Speaking at a Conference about virtual reality, Electronic Arts Chief Financial Officer (CFO for short) said that there are around 60 million PS4s and Xbox Ones in the hands of gamers worldwide, and stated that the console market these days can be considered a big market, according to gaming website GameSpot.
This will no doubt be a rather shocking revelation to those pundits who have repeatedly said that the home console has its days numbered, and that this generation will likely be the last. But the fact that the console market is growing certainly makes it likely that we might see a PS5 or Xbox Two in the future. And Nintendo is gearing up to release its eagerly awaited NX console, which might even feature more powerful hardware than current-gen systems and might help the Japanese company become a leading force in the video game market again.
Also, given that Sony has sold more than 36 million PS4s to date, it is clear that the Japanese company has a sizeable lead over its rival Microsoft. But if EA’s estimation of the number of consoles in the wild is accurate, that means that Microsoft has sold about 24 million Xbox Ones, which is a more than respectable figure and means that the Redmond giant might still have a chance of catching up with Sony this console generation.
So it is clear that rumours of the home console’s death were greatly exaggerated, and that console gaming is alive and well. After all, it is clear that alternatives like the PC are unlikely to kill console gaming any time soon. The core PC gamer treats gaming like a hobby, and upgrading their machines to add better video cards or more memory is as entertaining to the dedicated PC gamer as playing the latest AAA releases like Dark Souls 3.
And while many games can look their best on high-end PCs, there have also been disastrous ports like Batman: Arkham Knight, and it’s clear that PC gaming is overall more expensive and less user-friendly than console gaming.
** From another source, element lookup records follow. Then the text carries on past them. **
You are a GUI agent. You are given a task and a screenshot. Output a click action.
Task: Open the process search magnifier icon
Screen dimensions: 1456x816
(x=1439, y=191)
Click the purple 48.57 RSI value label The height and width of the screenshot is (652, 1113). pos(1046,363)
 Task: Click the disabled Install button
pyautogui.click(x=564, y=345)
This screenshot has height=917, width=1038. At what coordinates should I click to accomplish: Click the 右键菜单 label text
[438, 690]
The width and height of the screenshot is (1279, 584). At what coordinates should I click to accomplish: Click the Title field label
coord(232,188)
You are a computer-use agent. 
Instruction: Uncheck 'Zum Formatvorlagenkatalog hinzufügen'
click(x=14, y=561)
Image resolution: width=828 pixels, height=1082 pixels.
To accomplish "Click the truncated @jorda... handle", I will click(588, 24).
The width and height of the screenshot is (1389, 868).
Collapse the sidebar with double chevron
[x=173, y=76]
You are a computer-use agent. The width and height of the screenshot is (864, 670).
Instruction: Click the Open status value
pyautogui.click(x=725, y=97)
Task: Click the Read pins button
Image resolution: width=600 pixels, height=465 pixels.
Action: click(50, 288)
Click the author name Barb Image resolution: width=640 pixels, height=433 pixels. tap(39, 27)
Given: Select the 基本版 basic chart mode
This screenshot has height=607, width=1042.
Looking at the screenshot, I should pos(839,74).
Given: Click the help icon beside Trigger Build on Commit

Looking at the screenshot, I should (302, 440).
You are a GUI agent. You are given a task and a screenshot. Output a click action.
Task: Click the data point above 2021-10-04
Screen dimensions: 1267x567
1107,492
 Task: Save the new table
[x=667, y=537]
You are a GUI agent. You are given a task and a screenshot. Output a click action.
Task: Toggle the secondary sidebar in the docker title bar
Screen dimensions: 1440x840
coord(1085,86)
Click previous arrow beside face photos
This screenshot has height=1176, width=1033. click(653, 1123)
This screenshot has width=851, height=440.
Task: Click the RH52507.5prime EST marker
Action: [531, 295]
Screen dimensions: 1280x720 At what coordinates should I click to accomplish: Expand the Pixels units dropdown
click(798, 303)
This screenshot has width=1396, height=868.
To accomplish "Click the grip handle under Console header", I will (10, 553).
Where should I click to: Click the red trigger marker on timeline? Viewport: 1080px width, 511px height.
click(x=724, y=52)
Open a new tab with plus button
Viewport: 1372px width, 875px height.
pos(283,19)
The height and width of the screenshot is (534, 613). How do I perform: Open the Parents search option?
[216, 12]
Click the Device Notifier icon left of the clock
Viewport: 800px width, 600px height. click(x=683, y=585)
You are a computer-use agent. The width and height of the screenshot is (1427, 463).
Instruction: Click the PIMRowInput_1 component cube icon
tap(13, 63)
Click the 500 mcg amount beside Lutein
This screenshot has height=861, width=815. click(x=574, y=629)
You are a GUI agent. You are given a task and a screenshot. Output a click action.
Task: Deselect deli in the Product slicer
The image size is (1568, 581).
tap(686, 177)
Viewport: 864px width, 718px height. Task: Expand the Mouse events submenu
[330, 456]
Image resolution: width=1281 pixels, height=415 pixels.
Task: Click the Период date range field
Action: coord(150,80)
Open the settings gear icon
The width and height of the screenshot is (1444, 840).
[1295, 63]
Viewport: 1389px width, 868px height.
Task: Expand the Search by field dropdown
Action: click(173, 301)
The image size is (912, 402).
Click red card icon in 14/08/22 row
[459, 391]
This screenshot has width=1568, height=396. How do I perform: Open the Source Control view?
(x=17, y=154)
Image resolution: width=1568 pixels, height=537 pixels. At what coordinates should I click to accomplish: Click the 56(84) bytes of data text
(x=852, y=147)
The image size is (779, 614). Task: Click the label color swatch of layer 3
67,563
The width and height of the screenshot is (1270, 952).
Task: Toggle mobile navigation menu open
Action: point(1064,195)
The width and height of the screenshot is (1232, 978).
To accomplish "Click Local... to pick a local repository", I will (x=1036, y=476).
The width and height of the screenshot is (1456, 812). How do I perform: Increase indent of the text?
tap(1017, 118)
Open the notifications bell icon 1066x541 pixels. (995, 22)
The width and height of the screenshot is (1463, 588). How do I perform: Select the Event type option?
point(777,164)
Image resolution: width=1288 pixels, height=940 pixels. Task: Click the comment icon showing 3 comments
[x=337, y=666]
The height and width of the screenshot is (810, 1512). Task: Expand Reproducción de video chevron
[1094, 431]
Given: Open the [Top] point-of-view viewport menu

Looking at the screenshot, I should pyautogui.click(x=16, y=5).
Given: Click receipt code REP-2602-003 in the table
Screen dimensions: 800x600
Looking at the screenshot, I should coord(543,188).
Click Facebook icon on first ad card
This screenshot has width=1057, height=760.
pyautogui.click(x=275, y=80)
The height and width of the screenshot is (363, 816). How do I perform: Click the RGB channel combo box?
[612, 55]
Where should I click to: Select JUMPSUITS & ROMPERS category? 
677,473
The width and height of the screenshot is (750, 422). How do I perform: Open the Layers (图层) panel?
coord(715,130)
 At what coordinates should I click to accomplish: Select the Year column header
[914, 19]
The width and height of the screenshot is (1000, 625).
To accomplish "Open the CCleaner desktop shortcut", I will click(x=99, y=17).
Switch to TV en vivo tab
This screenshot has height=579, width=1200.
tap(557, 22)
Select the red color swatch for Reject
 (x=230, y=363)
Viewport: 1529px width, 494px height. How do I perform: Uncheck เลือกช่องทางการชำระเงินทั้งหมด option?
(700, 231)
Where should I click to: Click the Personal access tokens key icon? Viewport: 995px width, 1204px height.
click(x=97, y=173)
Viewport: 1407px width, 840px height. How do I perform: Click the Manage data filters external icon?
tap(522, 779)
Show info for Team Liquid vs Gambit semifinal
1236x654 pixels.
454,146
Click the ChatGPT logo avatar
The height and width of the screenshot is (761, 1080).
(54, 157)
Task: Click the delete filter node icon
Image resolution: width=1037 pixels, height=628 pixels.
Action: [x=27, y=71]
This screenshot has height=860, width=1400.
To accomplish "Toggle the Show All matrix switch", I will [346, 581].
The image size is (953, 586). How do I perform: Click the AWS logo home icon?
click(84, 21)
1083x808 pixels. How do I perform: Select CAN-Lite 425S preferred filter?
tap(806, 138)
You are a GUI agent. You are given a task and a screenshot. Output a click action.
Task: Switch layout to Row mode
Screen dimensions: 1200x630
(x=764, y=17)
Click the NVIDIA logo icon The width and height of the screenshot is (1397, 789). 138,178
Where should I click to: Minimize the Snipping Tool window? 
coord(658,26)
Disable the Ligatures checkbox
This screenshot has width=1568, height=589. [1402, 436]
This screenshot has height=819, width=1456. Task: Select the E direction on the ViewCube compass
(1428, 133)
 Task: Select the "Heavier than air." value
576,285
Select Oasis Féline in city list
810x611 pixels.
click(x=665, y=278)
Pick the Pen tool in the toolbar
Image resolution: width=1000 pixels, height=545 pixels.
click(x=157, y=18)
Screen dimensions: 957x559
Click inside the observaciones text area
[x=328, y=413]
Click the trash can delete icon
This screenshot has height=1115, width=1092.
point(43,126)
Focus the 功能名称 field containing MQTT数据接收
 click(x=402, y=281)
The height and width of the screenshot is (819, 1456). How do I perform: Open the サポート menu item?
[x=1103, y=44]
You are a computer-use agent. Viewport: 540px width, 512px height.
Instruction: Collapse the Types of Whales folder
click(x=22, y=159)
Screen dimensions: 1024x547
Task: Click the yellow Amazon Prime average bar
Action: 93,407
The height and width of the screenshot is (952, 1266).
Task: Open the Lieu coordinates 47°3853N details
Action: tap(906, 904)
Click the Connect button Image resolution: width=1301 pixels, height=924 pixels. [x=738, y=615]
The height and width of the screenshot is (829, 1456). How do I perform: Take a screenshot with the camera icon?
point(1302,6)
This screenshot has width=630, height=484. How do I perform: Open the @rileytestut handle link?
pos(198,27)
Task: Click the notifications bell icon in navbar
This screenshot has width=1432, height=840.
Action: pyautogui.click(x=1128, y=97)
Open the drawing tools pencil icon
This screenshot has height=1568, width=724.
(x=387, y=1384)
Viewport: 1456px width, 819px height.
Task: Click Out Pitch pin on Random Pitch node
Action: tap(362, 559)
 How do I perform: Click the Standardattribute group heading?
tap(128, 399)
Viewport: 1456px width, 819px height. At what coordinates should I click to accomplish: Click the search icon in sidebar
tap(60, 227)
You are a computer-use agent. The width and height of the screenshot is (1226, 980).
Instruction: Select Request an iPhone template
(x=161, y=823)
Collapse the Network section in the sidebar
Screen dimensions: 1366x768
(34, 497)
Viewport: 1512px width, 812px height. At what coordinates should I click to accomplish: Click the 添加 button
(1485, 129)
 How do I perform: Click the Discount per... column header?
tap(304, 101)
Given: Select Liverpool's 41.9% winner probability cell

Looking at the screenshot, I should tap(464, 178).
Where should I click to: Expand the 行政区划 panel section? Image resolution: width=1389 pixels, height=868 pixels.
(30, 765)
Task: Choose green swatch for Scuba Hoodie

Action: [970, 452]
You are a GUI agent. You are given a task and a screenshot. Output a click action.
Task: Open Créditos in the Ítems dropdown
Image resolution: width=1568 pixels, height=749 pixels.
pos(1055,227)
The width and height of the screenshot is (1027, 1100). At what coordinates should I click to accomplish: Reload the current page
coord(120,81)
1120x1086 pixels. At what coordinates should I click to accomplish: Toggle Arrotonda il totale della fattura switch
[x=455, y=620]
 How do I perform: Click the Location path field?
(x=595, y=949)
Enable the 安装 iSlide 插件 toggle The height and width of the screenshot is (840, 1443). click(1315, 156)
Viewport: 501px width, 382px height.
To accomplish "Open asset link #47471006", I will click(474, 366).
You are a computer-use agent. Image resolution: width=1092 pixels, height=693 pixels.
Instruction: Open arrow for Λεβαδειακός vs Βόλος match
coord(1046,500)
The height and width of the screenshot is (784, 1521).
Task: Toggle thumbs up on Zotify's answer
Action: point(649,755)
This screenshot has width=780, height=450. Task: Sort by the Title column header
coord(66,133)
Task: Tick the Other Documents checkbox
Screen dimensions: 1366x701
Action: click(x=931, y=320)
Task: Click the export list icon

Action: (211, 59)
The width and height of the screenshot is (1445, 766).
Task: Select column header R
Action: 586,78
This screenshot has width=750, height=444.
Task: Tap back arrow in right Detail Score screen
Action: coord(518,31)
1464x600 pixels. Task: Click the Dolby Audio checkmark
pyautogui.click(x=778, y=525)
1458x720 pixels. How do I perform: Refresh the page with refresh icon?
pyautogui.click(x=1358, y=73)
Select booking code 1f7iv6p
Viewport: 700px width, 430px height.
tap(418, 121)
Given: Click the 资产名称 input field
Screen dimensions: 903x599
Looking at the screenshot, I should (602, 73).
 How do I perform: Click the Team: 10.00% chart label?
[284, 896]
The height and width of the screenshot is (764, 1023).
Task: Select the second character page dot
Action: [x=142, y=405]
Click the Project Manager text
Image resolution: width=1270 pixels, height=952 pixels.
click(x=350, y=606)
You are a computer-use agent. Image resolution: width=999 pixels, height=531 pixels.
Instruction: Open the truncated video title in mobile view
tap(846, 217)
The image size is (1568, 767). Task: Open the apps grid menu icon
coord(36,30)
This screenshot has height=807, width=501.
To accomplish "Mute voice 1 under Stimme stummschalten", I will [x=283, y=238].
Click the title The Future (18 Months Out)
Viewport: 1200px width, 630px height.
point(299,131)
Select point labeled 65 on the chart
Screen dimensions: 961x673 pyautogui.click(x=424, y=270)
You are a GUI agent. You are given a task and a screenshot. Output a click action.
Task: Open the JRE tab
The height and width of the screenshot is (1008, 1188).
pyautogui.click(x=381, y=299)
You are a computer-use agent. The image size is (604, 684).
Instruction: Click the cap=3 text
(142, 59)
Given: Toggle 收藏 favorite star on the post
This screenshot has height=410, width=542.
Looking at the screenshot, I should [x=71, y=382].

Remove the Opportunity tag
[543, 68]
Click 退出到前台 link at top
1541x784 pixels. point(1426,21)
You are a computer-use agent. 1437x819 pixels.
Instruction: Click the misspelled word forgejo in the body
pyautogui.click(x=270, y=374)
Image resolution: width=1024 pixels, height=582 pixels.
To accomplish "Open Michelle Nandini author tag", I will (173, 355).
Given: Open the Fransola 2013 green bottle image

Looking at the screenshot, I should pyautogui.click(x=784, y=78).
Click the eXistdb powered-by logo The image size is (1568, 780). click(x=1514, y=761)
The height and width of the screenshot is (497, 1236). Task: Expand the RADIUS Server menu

Mobile games like Clash of Clans or Kim Kardashian’s: Hollywood are also not likely to cause the demise of home consoles or games like Call of Duty, as these cater for a very casual public that has fun gaming on small mobile screens, and this kind of gaming won’t sway dedicated players who want an immersive console experience.
But what about virtual reality? It is clear that VR headsets like the Oculus Rift won’t be a threat to the home console as they are designed to work with high-end PCs (the kind of powerful machine that the PC elite may own), while Sony’s PlayStation VR, if it offers a great user experience and is priced right, will make consoles like the PS4 even more desirable.
So far from being dead console gaming is perhaps at its apogee, with game developers like Bethesda and CD Projekt Red spending millions on creating stunning and immersive gaming experiences like Fallout 4 and The Witcher 3: Wild Hunt, and it would certainly be a great thing if the console market keeps growing and improving well into the future.